Estudo pretende oferecer solução logística
O estudo da Unicamp vem servindo como base para uma proposta de política de resíduos sólidos voltada para a logística reversa de medicamentos, estabelecendo o uso domiciliar como setor prioritário de ação. Responsável pela pesquisa, o professor do Instituto de Economia da Unicamp Célio Hiratuka explica que existem três alternativas corretas para a destinação final desses compostos: incineração, processamento ou aterro industrial. "Depois que sobra na casa do consumidor, nenhum tipo de reaproveitamento é viável. O ideal é que seja descartado, para que não vá para aterro sanitário comum ou rede de esgoto", salienta o professor.

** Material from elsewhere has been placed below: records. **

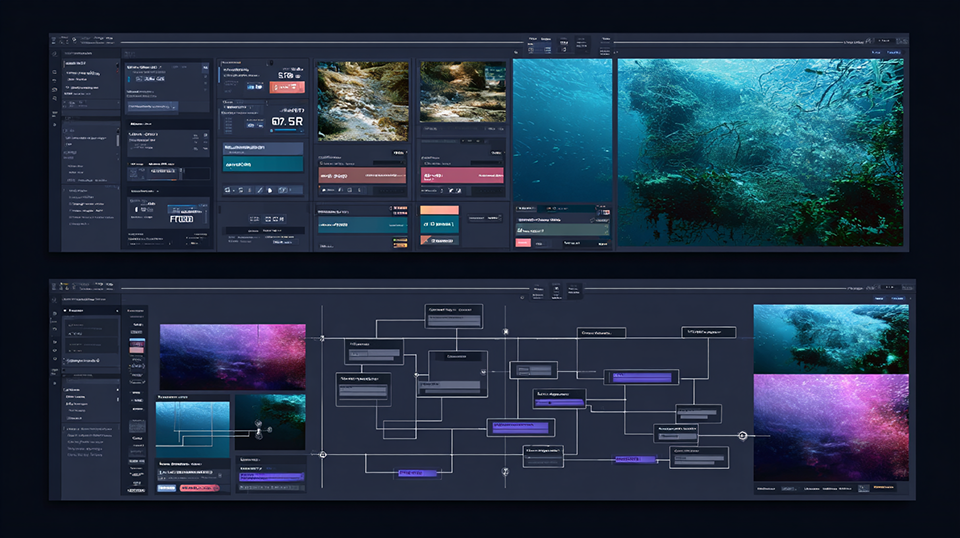Select the salmon-red bar under the first stream thumbnail
960x538 pixels.
(x=362, y=176)
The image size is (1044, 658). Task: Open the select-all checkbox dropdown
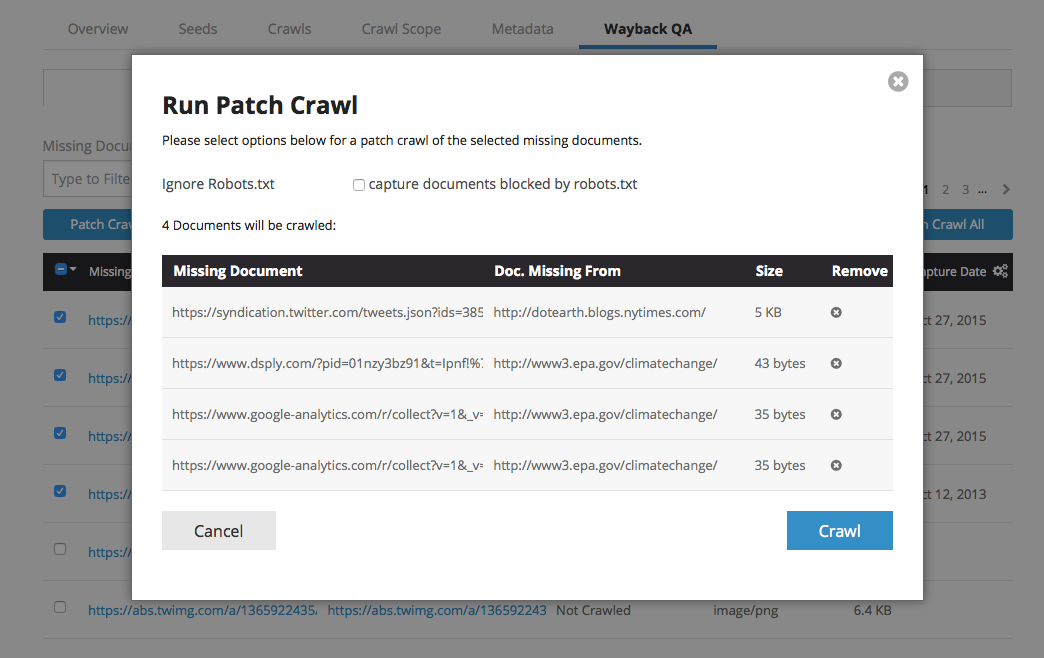pos(73,271)
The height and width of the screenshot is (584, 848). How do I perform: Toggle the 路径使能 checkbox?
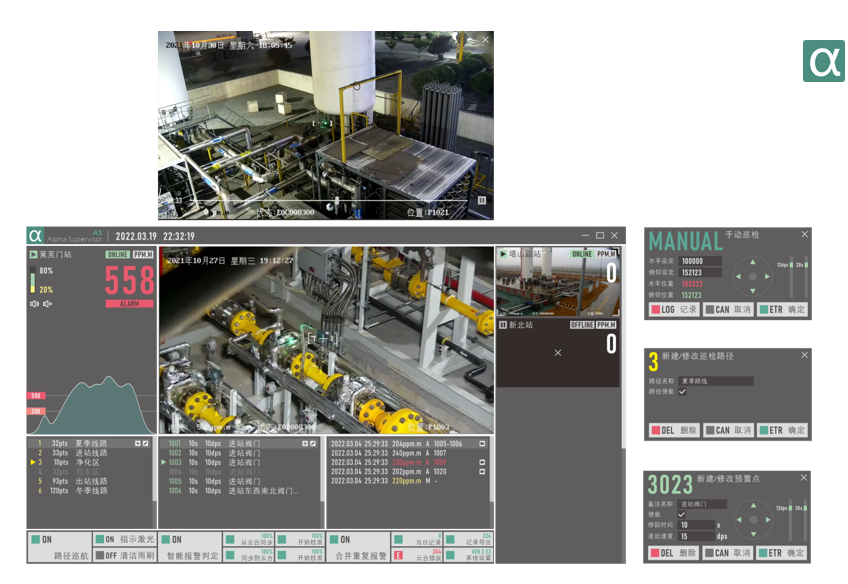[x=683, y=392]
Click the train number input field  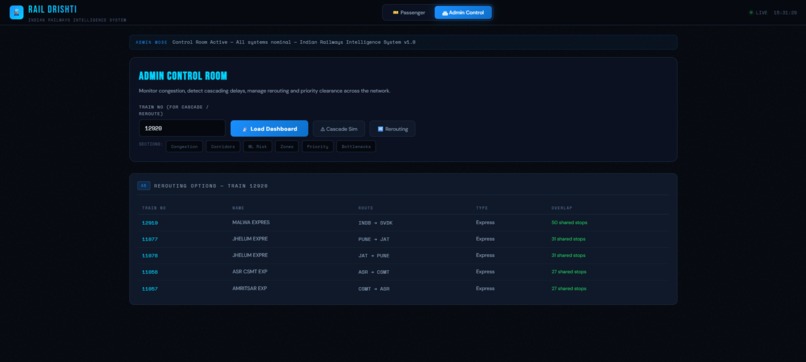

Pelo decreto de 2010, os geradores também são responsáveis pelo descarte correto dos resíduos sólidos. O GT pretende, portanto, lançar no Brasil uma dinâmica onde todos os atores da cadeia contribuam para o destino certo dos remédios. Para isso, estão sendo observadas experiências de sucesso na França, na Espanha e em Portugal. "A ideia é de que o ponto de coleta seja a farmácia. Depois, que isso seja recolhido e vá diretamente para o centro de destinação, ou fique armazenado temporariamente", detalha o Hiratuka.
O grande desafio, segundo o professor, é uma regulamentação que não permite que o recolhimento dos resíduos sólidos seja feito pelo mesmo veículo que distribui o produto recém fabricado. Eles precisam ser transportados separadamente. "Isso inicialmente inviabiliza um sistema em que a distribuidora possa fazer o transporte de resíduo", conclui Hiratuka. A medida exige que empresas especializadas sejam contratadas para cumprir o serviço, o que pode encarecer a operação.
Outra questão é a estocagem. O GT pretende definir como esses medicamentos serão embalados. O professor destaca que a maioria dos produtos químicos utilizados nas composições não representa grande perigo, mas alguns medicamentos, como hormônios, antibióticos e alguns utilizados em tratamentos intensivos como câncer, podem exigir cuidados especiais no manuseio e na movimentação. A Anvisa está organizando a discussão e reúne representantes do governo e da iniciativa privada na tentativa de elaborar um acordo setorial. A ideia é estabelecer as diretrizes e definir como será o financiamento da operação.